Once upon a time, I built my own SQL servers, and had control over drive configuration, RAID levels, etc. The traditional advice of separation of data, logs, tempdb, backups, (depending on budget!) was always a pretty important part of the SQL server design process.

Now with an enterprise-level SAN, I just request a specific amount of drive space for a new SQL server, divided into logical drives for data, backups, and fileshares. Certainly makes my job easier, but there is a part of me that doesn't feel completely comfortable that I can't really peek "behind the curtain" to see what is really going on back there.
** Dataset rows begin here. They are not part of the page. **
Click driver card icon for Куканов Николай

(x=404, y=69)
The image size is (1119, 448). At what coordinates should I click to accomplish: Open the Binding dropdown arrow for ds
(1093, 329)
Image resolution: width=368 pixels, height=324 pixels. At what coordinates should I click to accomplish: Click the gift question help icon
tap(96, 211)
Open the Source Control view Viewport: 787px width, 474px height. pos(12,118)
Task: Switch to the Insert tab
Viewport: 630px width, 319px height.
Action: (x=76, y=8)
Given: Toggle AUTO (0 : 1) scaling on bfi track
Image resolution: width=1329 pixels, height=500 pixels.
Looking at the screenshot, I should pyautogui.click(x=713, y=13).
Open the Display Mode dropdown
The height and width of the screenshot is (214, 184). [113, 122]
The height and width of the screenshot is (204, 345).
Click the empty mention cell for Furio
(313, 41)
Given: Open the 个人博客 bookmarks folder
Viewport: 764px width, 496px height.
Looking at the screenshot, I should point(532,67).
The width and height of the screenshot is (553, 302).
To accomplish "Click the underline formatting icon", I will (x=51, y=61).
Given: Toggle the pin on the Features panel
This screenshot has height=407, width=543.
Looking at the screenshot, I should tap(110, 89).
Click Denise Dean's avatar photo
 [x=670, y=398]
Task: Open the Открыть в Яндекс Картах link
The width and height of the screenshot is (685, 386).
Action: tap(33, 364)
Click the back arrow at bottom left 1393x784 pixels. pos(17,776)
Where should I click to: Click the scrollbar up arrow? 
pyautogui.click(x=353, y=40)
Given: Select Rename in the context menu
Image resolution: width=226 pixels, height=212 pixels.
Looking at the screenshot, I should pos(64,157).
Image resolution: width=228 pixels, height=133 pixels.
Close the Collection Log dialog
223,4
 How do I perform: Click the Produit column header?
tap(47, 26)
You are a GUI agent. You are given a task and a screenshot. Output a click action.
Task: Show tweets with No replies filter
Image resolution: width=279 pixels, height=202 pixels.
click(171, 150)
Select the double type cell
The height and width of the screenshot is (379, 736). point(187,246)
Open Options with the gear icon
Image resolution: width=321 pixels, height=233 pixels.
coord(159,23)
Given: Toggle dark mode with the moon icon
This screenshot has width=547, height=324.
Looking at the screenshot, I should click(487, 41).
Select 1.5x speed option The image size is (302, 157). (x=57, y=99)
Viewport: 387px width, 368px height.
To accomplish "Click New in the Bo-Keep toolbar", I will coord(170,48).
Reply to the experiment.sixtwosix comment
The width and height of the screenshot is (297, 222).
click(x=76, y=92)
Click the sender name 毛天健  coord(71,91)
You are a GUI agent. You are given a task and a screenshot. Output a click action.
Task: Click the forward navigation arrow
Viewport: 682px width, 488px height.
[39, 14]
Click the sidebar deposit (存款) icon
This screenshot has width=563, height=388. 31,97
My understanding is that the SAN team doesn't configure different "types" of drives any differently (optimizing data drives for random access vs log drives for streaming writes). Some of this may depend on the SAN product itself (we have an HP XP12000 and an HP XP24000), but I've been assured that the HP software does all sorts of dynamic performance configuration (watching for IO hotspots and reconfiguring on the fly to optimize those LUNs), so that the app teams and DBAs don't need to worry about any of that stuff. Something about "spreading the load of all the servers over a huge number of spindles" or something like that.

My questions/discussion:

Without making enemies on the SAN team, how can I reassure myself and the application developers that our SQL servers aren't suffering from poorly configured storage? Just use perfmon stats? Other benchmarks like sqlio?
If I load test on these SAN drives, does that really give me a reliable, repeatable measure of what I will see when we go live? (assuming that the SAN software might "dynamically configure" differently at different points in time.)
Does heavy IO in one part of the SAN (say the Exchange server) impact my SQL servers? (assuming they aren't giving dedicated disks to each server, which I've been told they are not)
Would requesting separating logical drives for different functions logical drives (data vs log vs tempdb) help here? Would the SAN see the different IO activity on these and optimally configure them differently?
We're in a bit of a space crunch right now. Application teams being told to trim data archives, etc. Would space concerns cause the SAN team to make different decisions on how they configure internal storage (RAID levels, etc) that could impact my server's performance?

Thanks for your thoughts (similar topic briefly discussed in this SF question)

Solution 1:

Without making enemies on the SAN team, how can I reassure myself and the application developers that our SQL servers aren't suffering from poorly configured storage? Just use perfmon stats? Other benchmarks like sqlio?

In short, there probably isn't a way to be truly sure. What I would say (I am a SAN admin), is that if your applications are performing up to your expectations, don't worry about it. If you start to see performance issues that you believe could be related to SAN/Disk IO performance, then it might be wise to inquire. I do not use much HP storage like you do, but in the IBM/NetApp world I can say from experience that there aren't many options which would allow you to configure it "poorly". Most enterprise storage these days takes a lot of the guesswork out of building raid arrays, and doesn't really let you do it wrong. Unless they are mixing drive speeds and capacities within the same raid groups you can rest-assured in most cases that your disk is performing fine.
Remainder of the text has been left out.